A Copa do Brasil se tornou este ano a competição que paga a maior premiação aos clubes, mais que o próprio Campeonato Brasileiro. O que isso significa? Que a Copa do Brasil será olhada com outros olhos. Times que estiverem entre os dois torneios podem acabar optando por usar a sua força máxima na Copa do Brasil, priorizando a grana e também a chance de um título que é mais possível à maioria dos times.

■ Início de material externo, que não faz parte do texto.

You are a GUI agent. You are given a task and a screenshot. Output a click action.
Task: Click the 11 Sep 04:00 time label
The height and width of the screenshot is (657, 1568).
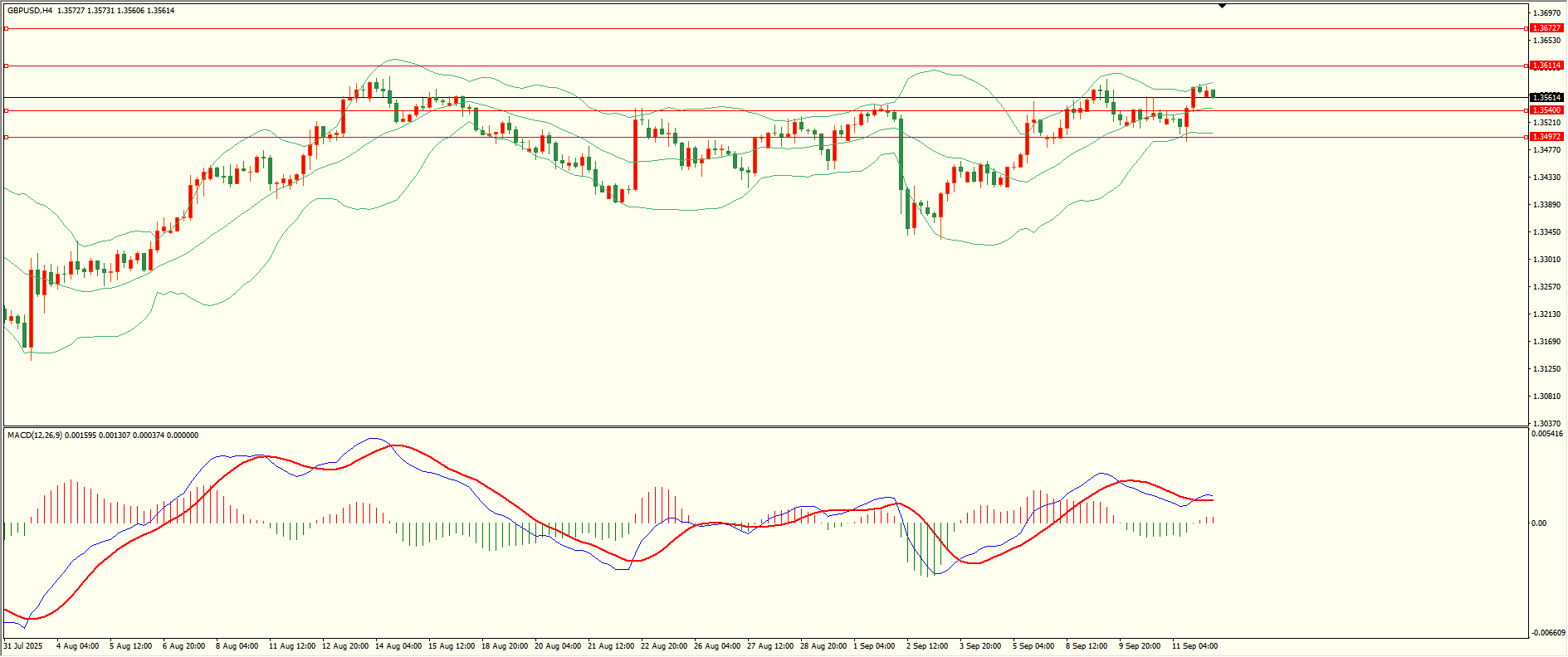coord(1194,646)
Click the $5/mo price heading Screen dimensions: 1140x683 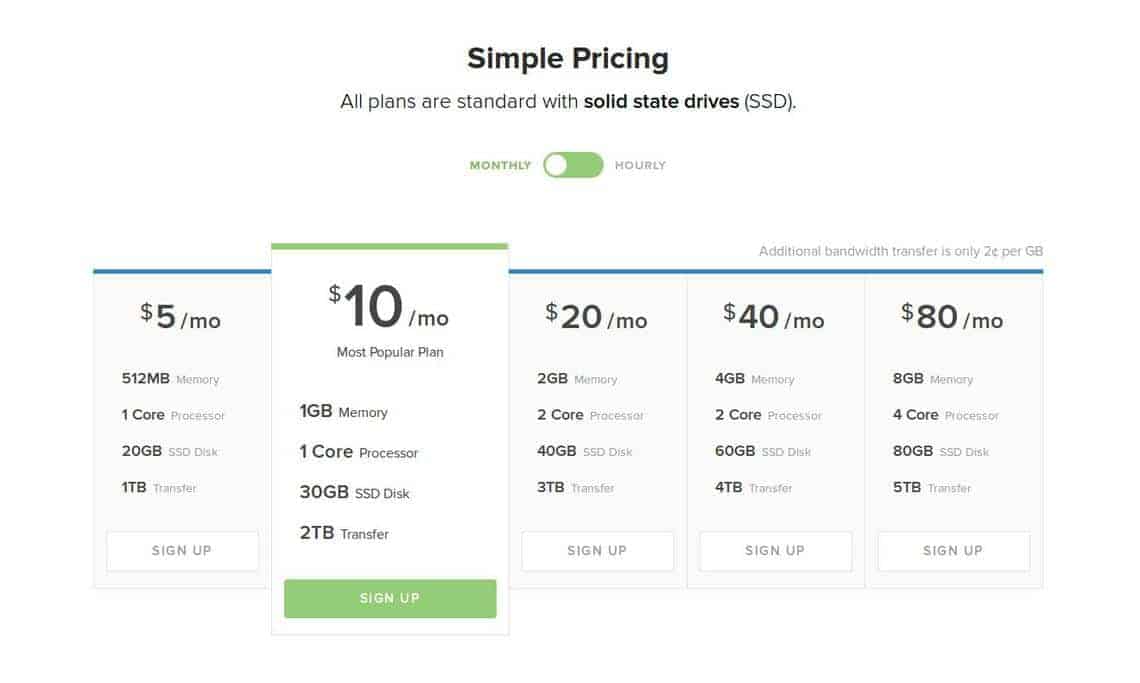coord(181,317)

A premiação ao campeão da Copa do Brasil será de R$ 50 milhões só na final e um total que chega a R$ 68,7 milhões. Bem mais que os R$ 18 milhões pagos ao Corinthians pelo título brasileiro em 2017, ou que o Grêmio ganhou ao vencer a Libertadores de 2017, com os R$ 24,7 milhões. Com tantos milhões em jogo, não será surpreendente nem se os times mais ricos do país decidirem priorizar os jogos da Copa do Brasil, mesmo brigando pelo título do Campeonato Brasileiro. A ambição, nesse caso, será enorme – mais do que esportiva, também a financeira.

Com tantas ressalvas, apontar um favorito no Campeonato Brasileiro fica difícil. Teremos o ótimo time do Corinthians, mesmo sem Jô, embalando vitórias neste começo? O Grêmio entrará voando para tentar conquistar outro título que não vence há tempos sob o comando do insaciável Renato Portaluppi? O Palmeiras de Roger Machado conseguirá fazer o seu elenco encaixar para conseguir muitos pontos? O Flamengo conseguirá transformar o seu elenco caro e estelar em um time? O Atlético Paranaense de Fernando Diniz, descansado e com quase 20 jogos a menos que os rivais, poderá surpreender? Por enquanto, parece difícil avaliar qualquer uma dessas possibilidades.